As believers, we are so familiar with the term “evangelistic outreach.” Often, we have campaigns and programmes to encourage and guide us in sharing the gospel with our family members, friends, and colleagues. The process includes bringing them to church—either as part of the evangelistic effort, or as a result of them coming to Christ through these evangelistic events.
All of these are fine, but I would like to suggest that we have missed a very critical endpoint of these efforts.
I once spoke with a pastor of a local congregation who had spent three decades as a military man before becoming a pastor. While in the military, he was very much involved in military Christian fellowship and kingdom living in military camps and premises. When he became a pastor, he noticed something very critical that was missing in all our Christian endeavors. He shared that the church promotes evangelistic outreach, where the idea is to go out, talk to people about God, and then bring them back to the church and disciple them.
He finds that this is not wrong. However, this should not be the end goal.
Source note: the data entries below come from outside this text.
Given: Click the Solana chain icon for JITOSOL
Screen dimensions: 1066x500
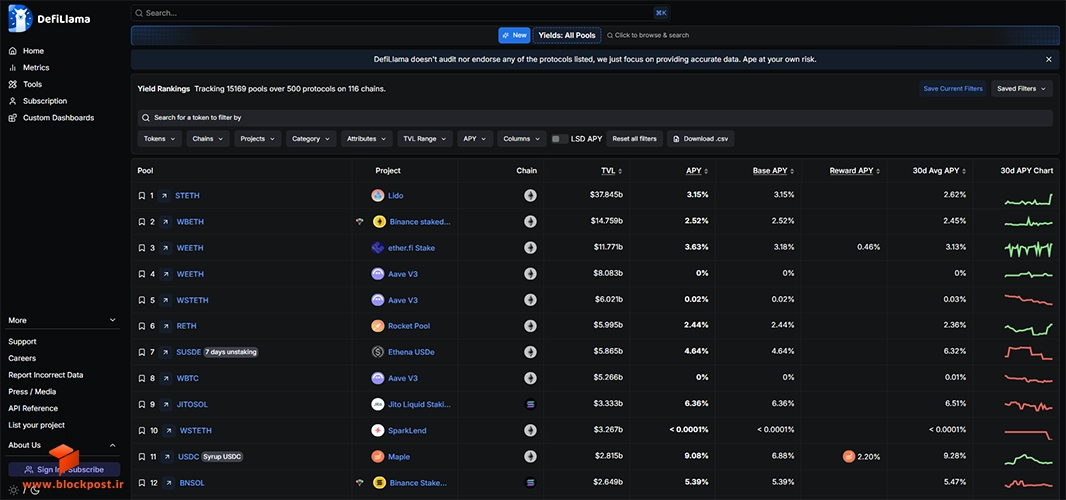Looking at the screenshot, I should (x=530, y=404).
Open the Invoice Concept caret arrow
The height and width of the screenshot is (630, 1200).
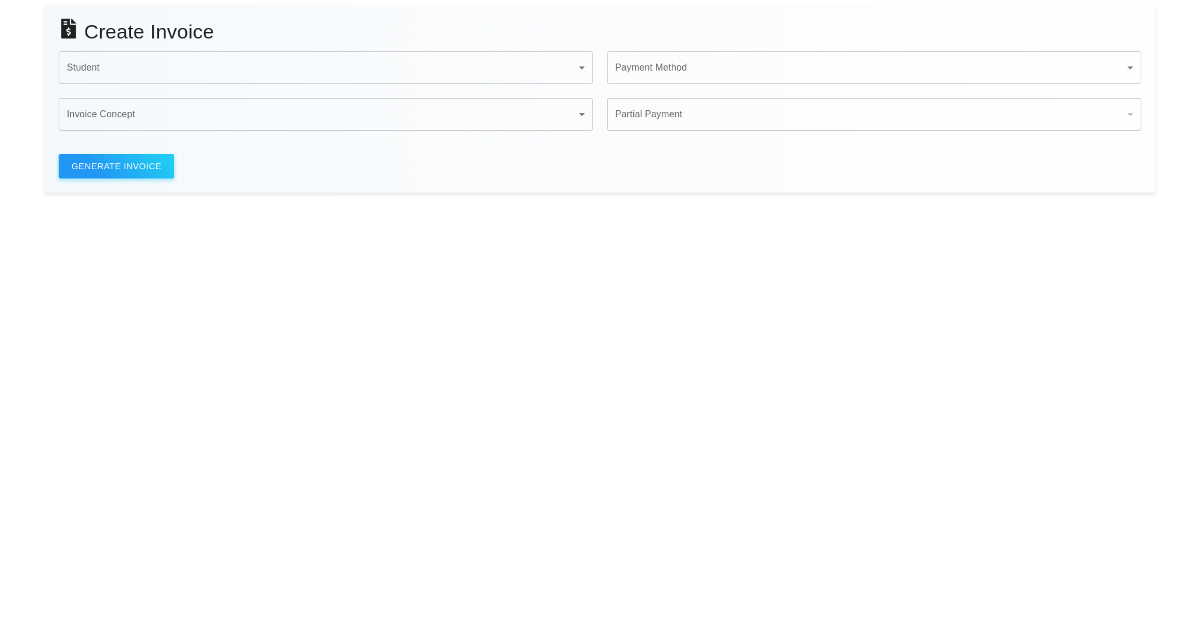tap(582, 114)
Instead, he believes that our focus should be to reach people wherever they are in their communities, and disciple them to live out their Christianity—their love for God and their allegiance to the Kingdom—through the norms of the communities they live in.
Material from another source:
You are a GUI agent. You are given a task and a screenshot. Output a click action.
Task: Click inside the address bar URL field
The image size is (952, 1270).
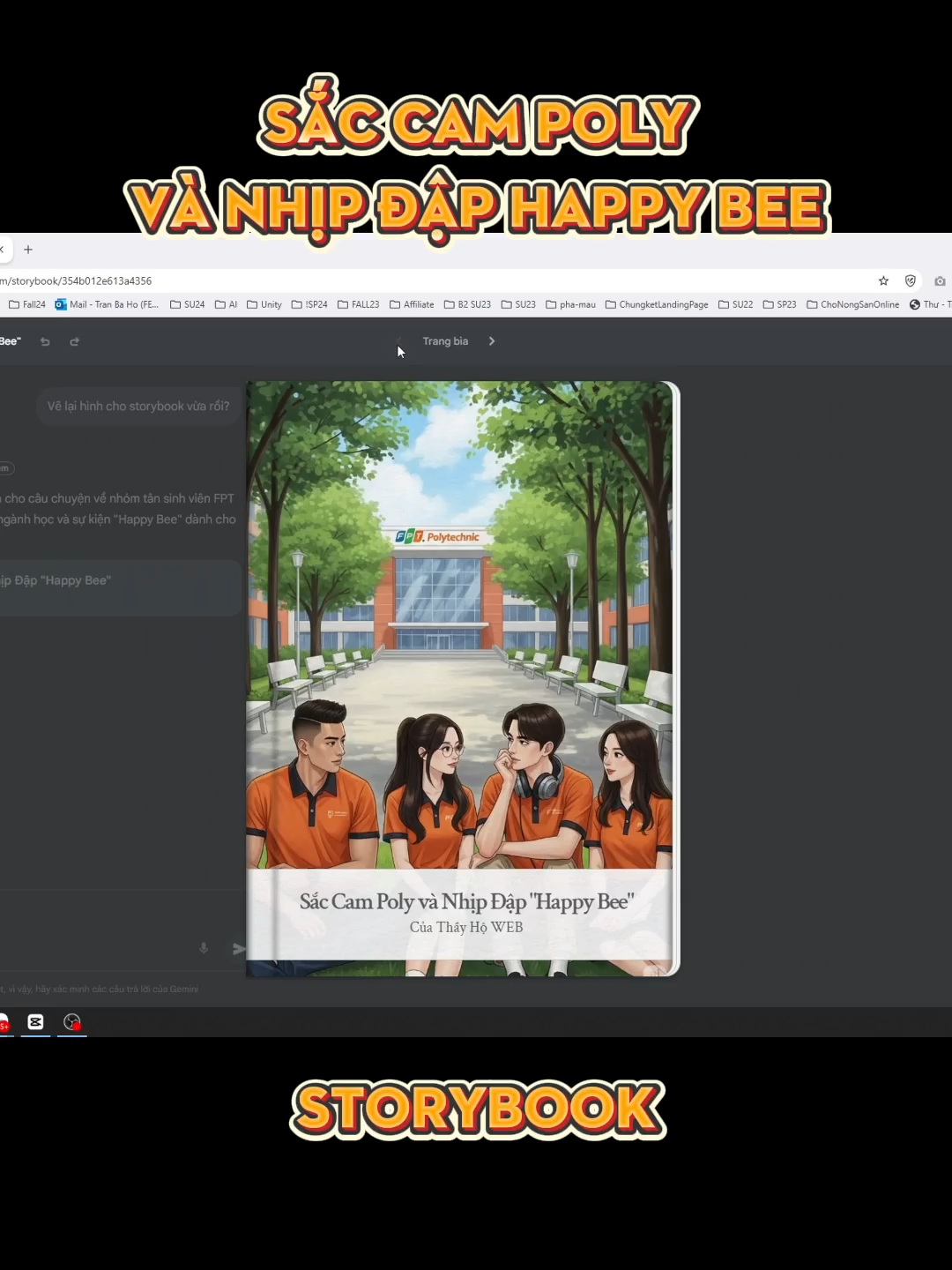[353, 280]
In other words, the key is not just to bring people to church, but to lead them to live for Him, wherever they are and with whatever they have. This way, the Kingdom of God reaches and manifests through the lives of believers in their communities, and they become a witness to others around them. In the longer term, the Kingdom of God—through the lives of these believers—influences and changes the way of life in the communities.
I would like to suggest that we move beyond focusing on Evangelistic Outreach to Kingdom Living, the latter encompassing the former. The expression of Church, as the body of Christ, is thus established beyond the walls of the weekend congregations, going all over in communities and societies.